Sab. Mag 8th, 2021

“Un calo di traffico di container pari all’11% nei primi nove mesi del 2017 (fonte Bankitalia); il licenziamento di 400 lavoratori, dopo lunghe e travagliate procedure; la perdita, per la prima volta nella storia, del primato italiano dei porti a vantaggio di quello di Genova. Basterebbero solo questi tre dati incontrovertibili per certificare il totale fallimento delle politiche del Governo di centrosinistra, tanto nazionale quanto regionale, sul porto di Gioia Tauro”. Lo afferma Marco Siclari, candidato alle elezioni politiche per la coalizione di centrodestra. “Quello che, un tempo, era considerato il fiore all’occhiello del sistema portuale d’Europa – prosegue Siclari – rischia ora di dirigersi verso un inesorabile declino, a causa della miopia politica di coloro che non hanno saputo custodire una miniera che, secondo il rapporto Isag-Cefris del 2016, rappresenta da solo il 72% del Pil calabrese. È concepibile che la più importante fonte di reddito di una regione economicamente depressa possa retrocedere così nettamente a vantaggio di altri scali italiani ed europei?

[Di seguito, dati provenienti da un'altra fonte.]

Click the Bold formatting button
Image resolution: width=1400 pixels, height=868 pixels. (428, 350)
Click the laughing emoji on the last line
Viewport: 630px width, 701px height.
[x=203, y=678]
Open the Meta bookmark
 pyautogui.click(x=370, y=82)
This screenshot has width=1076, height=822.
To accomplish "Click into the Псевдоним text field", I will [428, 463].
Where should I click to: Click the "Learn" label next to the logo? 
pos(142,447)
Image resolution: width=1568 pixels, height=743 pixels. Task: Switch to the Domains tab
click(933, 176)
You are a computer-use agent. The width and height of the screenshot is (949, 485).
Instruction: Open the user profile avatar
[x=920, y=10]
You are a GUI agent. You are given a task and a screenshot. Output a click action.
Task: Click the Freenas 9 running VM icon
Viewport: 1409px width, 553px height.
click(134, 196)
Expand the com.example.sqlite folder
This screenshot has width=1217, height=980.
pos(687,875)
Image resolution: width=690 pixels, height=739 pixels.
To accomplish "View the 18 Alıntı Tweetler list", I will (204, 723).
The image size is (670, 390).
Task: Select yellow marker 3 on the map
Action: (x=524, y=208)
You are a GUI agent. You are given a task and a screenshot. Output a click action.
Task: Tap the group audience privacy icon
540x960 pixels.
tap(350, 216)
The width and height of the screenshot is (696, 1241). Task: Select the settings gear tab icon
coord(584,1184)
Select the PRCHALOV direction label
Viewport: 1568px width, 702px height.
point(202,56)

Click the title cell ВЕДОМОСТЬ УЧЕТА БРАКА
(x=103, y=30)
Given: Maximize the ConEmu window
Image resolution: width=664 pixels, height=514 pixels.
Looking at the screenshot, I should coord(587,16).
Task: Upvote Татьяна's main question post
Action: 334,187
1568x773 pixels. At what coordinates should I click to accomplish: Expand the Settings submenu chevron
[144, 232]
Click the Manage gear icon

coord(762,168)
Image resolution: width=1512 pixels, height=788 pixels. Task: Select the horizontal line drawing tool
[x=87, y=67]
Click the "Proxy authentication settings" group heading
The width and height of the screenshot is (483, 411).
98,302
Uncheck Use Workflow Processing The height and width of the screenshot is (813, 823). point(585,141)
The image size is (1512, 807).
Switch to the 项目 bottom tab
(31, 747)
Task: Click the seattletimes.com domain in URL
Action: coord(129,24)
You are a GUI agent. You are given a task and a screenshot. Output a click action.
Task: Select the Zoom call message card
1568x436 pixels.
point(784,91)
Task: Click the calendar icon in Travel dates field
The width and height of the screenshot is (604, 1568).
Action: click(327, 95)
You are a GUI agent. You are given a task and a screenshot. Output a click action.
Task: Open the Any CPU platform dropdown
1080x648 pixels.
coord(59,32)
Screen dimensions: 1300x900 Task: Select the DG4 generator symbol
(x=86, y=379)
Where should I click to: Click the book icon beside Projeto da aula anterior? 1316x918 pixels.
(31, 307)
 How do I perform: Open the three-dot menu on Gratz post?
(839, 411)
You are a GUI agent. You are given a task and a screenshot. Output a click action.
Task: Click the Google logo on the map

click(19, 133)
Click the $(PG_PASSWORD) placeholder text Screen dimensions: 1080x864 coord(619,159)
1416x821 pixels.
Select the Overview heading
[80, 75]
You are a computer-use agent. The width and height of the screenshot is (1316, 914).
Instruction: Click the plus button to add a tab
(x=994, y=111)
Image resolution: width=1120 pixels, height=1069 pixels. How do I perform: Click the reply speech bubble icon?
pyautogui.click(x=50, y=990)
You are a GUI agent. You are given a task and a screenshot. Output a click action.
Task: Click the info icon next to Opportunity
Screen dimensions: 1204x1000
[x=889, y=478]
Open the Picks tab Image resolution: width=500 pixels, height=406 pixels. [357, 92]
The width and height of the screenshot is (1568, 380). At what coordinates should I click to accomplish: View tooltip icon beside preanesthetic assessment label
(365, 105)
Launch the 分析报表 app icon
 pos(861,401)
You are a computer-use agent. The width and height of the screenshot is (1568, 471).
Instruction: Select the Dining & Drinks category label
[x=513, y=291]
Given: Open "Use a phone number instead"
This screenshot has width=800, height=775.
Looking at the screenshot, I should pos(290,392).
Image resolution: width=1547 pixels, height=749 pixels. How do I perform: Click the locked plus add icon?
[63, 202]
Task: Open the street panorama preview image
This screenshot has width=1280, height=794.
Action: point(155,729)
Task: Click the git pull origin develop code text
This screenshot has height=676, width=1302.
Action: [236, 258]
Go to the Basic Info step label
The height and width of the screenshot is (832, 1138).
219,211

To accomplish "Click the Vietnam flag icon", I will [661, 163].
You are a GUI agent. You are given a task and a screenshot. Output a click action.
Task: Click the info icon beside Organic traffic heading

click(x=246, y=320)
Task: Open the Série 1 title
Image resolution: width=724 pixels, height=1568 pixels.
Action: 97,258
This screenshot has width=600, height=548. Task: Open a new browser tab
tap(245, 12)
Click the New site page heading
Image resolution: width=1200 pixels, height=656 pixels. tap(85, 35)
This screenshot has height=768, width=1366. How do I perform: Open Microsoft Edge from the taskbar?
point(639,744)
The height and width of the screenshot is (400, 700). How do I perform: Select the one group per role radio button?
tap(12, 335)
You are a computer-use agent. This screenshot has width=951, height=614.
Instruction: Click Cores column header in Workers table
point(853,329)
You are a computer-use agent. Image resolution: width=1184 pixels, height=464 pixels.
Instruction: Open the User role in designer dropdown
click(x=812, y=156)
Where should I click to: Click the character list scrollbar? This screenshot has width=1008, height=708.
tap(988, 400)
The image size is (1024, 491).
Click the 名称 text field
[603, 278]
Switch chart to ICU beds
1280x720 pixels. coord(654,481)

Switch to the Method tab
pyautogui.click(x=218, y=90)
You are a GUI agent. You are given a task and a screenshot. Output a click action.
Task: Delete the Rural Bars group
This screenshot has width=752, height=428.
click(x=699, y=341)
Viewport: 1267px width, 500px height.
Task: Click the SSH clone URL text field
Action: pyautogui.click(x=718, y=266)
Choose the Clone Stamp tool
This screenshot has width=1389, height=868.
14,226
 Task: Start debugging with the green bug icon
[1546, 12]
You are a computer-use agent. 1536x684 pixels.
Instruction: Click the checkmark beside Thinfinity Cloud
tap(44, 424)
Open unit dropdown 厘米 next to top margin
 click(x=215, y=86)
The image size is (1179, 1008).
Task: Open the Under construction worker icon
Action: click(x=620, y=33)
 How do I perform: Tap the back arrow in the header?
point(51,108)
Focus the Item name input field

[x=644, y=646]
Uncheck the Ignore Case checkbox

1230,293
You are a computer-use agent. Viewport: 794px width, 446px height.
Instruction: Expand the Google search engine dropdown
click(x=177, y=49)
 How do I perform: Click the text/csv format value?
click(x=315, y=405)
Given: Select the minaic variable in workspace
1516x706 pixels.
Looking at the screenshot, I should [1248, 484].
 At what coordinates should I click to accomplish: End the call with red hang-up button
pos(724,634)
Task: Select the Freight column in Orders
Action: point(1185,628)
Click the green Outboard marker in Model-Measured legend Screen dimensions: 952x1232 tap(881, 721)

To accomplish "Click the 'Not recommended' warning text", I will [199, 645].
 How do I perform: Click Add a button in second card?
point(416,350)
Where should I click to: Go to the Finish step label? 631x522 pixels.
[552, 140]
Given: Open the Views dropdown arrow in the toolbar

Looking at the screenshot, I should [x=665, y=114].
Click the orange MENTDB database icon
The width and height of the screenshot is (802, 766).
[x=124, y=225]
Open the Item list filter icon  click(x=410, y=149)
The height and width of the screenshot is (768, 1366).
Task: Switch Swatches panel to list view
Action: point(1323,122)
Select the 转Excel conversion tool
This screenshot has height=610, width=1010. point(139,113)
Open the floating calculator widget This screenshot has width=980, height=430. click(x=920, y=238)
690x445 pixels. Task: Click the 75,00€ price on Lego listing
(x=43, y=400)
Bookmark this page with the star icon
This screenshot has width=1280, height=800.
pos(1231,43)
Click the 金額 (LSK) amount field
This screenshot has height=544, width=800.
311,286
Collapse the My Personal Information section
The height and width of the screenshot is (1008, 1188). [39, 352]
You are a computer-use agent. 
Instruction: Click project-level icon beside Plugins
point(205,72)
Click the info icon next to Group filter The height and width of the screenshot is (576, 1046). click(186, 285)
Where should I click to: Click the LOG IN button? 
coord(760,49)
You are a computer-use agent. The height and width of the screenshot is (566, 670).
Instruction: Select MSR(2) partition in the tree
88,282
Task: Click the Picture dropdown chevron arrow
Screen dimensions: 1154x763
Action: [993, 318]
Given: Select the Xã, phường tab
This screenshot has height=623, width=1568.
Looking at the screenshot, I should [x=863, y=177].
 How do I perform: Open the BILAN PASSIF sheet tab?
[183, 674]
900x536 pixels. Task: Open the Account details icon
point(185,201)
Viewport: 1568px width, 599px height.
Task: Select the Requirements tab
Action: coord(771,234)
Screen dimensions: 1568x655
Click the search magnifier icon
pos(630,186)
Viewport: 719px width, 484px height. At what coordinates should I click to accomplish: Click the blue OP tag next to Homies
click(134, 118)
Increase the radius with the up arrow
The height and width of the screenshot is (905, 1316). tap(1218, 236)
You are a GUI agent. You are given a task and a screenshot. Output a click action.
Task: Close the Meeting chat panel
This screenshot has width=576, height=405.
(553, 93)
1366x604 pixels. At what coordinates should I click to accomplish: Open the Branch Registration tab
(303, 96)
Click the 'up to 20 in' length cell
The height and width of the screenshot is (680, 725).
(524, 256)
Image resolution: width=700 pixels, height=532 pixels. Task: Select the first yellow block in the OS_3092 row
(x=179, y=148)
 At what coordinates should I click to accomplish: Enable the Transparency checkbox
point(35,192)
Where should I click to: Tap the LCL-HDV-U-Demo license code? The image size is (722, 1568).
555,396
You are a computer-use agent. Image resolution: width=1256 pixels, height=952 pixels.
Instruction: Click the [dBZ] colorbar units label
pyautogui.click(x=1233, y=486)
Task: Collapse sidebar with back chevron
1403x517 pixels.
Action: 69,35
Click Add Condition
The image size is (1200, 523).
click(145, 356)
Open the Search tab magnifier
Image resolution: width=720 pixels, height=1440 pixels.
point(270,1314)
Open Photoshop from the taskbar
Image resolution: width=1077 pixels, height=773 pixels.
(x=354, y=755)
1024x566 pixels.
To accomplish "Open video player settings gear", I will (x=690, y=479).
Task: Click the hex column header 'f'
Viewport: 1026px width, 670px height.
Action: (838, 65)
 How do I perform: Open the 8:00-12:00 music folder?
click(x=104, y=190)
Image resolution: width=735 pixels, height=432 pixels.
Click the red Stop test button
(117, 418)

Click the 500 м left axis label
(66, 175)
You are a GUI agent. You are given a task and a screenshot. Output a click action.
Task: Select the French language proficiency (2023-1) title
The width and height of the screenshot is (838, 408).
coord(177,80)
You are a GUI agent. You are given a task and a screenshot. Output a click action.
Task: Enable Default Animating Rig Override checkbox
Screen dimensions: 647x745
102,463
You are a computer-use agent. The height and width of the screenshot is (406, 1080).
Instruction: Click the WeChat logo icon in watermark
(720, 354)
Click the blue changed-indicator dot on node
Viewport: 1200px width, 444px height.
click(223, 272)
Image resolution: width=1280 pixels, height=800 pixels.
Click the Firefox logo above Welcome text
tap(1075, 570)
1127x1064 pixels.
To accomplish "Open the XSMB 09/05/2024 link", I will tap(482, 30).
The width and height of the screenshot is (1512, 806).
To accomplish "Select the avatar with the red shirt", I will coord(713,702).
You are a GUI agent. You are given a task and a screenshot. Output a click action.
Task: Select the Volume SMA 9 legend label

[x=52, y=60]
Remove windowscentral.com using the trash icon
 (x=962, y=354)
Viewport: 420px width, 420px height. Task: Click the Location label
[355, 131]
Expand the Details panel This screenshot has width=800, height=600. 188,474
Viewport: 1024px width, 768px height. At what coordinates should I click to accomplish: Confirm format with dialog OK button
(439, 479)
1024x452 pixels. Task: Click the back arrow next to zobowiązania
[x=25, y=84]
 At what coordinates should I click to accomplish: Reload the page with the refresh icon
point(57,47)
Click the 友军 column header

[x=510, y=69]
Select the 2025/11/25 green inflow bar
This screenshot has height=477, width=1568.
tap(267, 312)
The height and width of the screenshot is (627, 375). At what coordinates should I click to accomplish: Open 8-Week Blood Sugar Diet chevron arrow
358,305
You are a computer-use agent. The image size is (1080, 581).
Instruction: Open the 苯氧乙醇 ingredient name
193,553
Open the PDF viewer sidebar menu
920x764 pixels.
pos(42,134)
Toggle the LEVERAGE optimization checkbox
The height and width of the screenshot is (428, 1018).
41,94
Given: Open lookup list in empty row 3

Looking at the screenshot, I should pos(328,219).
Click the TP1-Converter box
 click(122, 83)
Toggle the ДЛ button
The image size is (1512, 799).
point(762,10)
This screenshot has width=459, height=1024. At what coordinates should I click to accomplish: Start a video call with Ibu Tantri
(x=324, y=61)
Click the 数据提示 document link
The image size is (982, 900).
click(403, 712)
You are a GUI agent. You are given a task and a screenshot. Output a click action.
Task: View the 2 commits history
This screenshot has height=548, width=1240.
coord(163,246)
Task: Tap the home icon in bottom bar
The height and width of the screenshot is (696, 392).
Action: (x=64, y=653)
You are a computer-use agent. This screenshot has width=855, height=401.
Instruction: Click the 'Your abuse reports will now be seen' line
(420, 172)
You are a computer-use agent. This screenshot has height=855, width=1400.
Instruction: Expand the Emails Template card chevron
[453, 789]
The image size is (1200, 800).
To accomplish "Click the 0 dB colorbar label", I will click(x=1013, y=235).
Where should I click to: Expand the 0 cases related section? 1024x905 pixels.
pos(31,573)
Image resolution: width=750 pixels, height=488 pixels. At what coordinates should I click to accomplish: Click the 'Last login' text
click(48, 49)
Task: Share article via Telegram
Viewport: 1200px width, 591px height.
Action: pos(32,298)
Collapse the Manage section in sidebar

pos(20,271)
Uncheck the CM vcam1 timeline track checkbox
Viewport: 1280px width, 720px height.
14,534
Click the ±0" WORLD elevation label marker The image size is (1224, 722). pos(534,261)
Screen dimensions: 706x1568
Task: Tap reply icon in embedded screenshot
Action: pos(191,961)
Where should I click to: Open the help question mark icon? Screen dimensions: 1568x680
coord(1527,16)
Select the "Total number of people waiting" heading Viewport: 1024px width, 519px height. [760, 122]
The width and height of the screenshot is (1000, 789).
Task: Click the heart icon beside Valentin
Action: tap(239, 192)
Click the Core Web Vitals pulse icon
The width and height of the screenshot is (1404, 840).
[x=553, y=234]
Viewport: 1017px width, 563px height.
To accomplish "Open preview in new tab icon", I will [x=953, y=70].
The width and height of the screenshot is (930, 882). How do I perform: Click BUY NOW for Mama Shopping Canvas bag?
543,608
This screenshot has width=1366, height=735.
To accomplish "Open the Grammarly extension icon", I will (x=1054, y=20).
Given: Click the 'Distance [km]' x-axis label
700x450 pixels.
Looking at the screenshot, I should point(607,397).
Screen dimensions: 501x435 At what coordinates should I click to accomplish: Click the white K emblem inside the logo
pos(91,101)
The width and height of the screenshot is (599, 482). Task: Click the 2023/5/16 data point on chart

Noi pensiamo che ciò non sia possibile e siamo determinati a far sì che il Porto di Gioia Tauro divenga una priorità assoluta nella prossima agenda di Governo del centrodestra”. Per Siclari “ci sarà innanzitutto da intavolare una seria interlocuzione con la società terminalista che comprende tanto Mct spa quanto Msc spa, poiché riteniamo sia giunto il tempo di porre fine a qualsiasi reticenza da parte di chi ha il diritto, ma soprattutto il dovere, di mettere in atto tutte le strategie necessarie per far tornare i volumi di traffico ai livelli che competono a Gioia Tauro”.